WORK REQUIRED:
Across the entries below, how many lines have the string "computer" in them? Reply with only the number.

DATA RECORDS:
--

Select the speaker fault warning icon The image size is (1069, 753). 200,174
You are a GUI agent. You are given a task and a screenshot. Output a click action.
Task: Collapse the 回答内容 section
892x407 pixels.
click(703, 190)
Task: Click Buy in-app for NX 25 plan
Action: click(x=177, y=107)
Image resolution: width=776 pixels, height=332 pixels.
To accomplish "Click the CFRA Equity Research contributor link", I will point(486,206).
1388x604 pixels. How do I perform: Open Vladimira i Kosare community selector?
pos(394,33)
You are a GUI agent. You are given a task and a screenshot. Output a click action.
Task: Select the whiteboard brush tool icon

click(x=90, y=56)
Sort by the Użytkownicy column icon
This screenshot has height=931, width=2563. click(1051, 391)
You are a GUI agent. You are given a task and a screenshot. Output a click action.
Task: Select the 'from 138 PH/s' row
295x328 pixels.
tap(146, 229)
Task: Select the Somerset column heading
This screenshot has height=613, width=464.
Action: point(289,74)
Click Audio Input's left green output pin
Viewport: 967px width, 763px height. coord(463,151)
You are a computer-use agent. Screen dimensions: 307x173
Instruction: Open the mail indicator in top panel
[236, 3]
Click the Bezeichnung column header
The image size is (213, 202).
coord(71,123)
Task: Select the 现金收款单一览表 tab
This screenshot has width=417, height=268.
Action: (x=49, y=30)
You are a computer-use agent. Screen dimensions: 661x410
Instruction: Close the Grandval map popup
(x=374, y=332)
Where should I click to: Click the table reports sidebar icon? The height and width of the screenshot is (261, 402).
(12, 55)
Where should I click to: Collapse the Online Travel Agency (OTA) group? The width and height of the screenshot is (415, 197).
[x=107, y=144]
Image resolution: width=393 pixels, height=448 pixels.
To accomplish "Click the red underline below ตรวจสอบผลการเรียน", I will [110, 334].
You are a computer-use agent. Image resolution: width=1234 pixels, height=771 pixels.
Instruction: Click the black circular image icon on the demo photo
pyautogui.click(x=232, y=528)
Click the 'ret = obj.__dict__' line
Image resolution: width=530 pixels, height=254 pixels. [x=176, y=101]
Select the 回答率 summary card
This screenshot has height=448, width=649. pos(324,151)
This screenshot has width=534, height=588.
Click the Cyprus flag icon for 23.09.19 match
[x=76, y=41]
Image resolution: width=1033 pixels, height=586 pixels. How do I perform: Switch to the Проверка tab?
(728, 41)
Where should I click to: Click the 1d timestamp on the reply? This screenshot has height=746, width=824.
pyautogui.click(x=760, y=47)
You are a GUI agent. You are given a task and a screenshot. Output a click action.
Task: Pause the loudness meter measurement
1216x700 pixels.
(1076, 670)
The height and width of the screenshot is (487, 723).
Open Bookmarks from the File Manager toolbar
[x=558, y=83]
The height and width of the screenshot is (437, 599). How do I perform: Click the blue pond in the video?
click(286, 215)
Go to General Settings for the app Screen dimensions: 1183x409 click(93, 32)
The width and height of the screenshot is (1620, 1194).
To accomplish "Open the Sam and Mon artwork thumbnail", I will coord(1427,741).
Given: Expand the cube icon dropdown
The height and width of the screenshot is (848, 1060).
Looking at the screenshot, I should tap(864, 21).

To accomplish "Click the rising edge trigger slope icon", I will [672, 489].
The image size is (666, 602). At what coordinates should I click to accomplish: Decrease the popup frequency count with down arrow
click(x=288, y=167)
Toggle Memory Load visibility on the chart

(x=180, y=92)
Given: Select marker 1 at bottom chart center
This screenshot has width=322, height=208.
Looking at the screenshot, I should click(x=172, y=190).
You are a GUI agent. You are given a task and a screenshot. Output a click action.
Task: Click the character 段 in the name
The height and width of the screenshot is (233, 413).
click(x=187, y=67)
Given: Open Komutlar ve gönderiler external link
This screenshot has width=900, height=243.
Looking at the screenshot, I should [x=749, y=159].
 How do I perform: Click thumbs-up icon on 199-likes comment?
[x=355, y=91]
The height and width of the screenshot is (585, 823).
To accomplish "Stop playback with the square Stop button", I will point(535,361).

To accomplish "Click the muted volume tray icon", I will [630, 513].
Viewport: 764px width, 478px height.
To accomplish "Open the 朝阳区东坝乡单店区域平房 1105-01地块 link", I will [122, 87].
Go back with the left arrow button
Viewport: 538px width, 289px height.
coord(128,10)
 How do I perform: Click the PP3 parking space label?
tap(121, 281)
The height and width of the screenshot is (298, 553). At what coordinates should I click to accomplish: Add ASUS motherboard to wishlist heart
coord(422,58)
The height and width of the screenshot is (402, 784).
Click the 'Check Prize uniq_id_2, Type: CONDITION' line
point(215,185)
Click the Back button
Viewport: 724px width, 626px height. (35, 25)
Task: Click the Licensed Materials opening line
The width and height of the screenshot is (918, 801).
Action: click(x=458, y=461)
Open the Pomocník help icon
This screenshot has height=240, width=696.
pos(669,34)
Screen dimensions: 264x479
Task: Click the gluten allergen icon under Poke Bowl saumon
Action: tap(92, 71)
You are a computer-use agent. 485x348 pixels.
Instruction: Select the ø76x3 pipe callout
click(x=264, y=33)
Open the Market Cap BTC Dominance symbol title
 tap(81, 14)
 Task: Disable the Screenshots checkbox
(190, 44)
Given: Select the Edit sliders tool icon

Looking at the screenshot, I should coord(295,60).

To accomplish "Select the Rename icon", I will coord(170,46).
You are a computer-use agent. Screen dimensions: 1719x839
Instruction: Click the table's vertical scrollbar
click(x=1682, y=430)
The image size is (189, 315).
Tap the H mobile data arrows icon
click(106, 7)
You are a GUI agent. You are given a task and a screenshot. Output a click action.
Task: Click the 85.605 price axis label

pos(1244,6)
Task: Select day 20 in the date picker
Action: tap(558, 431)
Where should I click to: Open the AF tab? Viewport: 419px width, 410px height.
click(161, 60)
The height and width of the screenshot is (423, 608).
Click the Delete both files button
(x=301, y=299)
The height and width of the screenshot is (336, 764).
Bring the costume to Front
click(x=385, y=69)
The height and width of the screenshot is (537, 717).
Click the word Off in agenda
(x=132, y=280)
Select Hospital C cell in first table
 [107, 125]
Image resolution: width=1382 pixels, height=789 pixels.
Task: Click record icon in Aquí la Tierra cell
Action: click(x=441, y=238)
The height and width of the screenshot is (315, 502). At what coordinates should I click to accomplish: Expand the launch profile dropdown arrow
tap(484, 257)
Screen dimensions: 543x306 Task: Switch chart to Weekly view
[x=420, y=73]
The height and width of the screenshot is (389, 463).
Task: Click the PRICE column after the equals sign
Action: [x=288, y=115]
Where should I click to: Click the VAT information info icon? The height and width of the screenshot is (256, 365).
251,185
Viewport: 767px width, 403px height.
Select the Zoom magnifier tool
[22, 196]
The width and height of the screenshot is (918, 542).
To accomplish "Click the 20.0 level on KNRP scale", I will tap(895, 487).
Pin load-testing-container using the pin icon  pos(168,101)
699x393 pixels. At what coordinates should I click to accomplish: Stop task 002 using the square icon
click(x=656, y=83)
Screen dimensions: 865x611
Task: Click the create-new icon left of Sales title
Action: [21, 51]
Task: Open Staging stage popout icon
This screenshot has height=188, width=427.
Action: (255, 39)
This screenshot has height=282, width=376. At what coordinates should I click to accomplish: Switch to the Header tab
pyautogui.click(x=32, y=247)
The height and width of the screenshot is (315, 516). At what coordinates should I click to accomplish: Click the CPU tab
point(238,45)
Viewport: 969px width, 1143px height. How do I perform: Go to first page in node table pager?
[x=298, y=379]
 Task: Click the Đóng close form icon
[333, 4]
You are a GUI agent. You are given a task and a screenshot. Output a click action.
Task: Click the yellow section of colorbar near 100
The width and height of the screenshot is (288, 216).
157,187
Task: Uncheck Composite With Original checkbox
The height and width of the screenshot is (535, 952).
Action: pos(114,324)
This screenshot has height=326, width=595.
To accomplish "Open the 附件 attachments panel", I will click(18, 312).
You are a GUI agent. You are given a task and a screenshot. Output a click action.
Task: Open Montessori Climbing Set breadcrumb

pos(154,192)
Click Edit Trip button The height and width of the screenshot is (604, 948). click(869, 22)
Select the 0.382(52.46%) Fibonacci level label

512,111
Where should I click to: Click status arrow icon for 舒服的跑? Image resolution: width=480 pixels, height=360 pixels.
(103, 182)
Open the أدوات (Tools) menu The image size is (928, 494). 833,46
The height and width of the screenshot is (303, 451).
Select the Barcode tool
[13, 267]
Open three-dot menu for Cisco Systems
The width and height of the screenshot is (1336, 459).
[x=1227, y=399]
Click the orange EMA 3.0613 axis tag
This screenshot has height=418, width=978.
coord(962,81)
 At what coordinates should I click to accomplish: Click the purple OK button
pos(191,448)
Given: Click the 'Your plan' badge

--

COMPLETED EXERCISE:
5